**Texto**
--------------------
Contos curtos para momentos de surto

Por We can be readers - maio 28, 2020

Como vai a leitura na quarentena? - Pergunta que todo o estudante de humanas - em situação de graduação ou mestrado e doutorado - deve estar ouvindo (lendo) muito ultimamente. 

É difícil focar? Sim. Tem dias que simplesmente a coisa não flui. E tá tudo bem, aqui ninguém é a Regina Duarte para "tirar o cemitério das costas", até porque mil mortes por dia é algo assaz preocupante para quem está confinado há quase três meses. 

Porém, para quem não pode viver sem um livrinho na mesinha de cabeceira, resolvi apresentar para vocês o escritor angolano Gonçalo M. Tavares. Bastante aclamado, o escritor já garantiu oito premiações consagradas ao longo de sua carreira, dentre elas o Prêmio Literário José Saramago em 2005 e, o mais recente, o Prêmio Vergílio Ferreira, em 2018.
--------------------
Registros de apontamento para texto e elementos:
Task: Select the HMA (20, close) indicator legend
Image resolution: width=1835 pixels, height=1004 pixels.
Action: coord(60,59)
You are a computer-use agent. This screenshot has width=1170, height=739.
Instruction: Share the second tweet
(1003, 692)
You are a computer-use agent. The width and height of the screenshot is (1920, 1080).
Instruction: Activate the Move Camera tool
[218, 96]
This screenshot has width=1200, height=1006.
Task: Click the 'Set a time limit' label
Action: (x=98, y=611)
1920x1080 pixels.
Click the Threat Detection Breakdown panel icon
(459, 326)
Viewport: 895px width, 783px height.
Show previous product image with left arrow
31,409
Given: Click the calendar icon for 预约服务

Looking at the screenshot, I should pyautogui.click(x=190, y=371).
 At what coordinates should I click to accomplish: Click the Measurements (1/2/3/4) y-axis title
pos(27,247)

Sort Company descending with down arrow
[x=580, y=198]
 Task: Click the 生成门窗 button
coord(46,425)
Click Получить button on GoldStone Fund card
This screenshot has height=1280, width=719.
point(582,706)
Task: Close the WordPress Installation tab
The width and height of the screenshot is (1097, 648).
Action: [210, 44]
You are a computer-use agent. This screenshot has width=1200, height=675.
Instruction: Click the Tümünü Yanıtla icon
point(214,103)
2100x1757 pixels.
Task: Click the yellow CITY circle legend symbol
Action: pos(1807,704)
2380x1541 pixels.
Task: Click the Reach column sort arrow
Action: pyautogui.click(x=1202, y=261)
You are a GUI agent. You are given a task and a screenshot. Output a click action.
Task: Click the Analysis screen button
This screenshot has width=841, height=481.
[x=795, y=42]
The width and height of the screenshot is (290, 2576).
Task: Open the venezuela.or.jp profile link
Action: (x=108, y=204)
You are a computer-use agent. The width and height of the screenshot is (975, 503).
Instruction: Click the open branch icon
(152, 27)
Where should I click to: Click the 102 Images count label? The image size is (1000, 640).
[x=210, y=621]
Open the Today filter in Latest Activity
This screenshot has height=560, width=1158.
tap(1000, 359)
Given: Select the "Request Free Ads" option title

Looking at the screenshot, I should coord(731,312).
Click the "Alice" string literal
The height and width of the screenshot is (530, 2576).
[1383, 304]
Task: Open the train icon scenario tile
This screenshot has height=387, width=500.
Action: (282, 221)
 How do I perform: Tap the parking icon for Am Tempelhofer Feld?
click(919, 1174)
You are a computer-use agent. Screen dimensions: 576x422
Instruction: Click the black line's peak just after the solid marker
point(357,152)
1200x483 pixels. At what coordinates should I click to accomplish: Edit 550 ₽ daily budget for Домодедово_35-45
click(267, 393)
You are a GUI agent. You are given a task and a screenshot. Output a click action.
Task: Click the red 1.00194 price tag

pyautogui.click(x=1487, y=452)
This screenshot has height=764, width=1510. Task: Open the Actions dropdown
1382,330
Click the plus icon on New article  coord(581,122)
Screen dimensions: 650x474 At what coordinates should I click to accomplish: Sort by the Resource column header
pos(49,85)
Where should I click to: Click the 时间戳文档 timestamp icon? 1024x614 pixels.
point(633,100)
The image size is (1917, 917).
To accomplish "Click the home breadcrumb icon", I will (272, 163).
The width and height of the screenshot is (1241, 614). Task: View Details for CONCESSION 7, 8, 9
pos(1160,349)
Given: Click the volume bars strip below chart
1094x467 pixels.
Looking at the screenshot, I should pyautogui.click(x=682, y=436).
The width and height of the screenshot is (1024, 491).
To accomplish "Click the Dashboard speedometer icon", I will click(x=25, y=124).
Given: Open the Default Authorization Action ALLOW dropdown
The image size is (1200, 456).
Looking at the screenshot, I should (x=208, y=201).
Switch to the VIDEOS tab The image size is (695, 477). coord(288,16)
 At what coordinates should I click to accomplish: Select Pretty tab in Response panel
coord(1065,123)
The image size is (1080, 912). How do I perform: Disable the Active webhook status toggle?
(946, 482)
--------------------
**O que fazer**
Dê sequência à postagem sobre contos curtos para a quarentena, escrevendo a partir da última frase apresentada.

**Resposta do exercício**
Conheci Gonçalo (a obra, na verdade) assim do nada. Passei uns dias na casa da minha prima e na estante dela, além de obras incríveis de Lispector, Beckett, Marcelino Freire, havia o romance (?) Mateo perdeu o emprego. Eu já havia lido algumas resenhas sobre a obra de Gonçalo no jornal Rascunho ou Suplemento Pernambuco, agora não lembro exatamente. Mas era aquela coisa: eu lia a resenha, ficava curiosa pelos livros, só que isso nunca acabava indo adiante. Encarei Mateo perdeu o emprego e digo para vocês: que troço doido!

O livro (catalogado como ficção portuguesa, creio que por conta dessa impossibilidade de classificar essa história) divide-se em 26 capítulos e o nome das personagens segue a ordem alfabética. Por essa razão, temos, aproximadamente, vinte e poucos personagens com alguma ligação tênue ou direta com o personagem anterior, de modo que é difícil estabelecer apenas um fio narrativo. Dentro dessa lógica alfabética surgem múltiplas possibilidades. É kafkiano demais, posso garantir. Gonçalo M. Tavares nos leva para um universo absurdo bem à moda Kafka. O absurdo não é aquele da violência, o da perda dos direitos, o da desigualdade social. O absurdo é o cotidiano.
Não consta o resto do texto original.